Task to complete |
Convert the listing below into a Markdown table with a "Row" column for the row number and an "Entry" column for the line, omitting any blank lines.

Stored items
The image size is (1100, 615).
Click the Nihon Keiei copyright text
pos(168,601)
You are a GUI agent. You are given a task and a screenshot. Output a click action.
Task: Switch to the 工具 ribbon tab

Response to this task |
| Row | Entry |
|---|---|
| 1 | The image size is (1100, 615). |
| 2 | Click the Nihon Keiei copyright text |
| 3 | pos(168,601) |
| 4 | You are a GUI agent. You are given a task and a screenshot. Output a click action. |
| 5 | Task: Switch to the 工具 ribbon tab |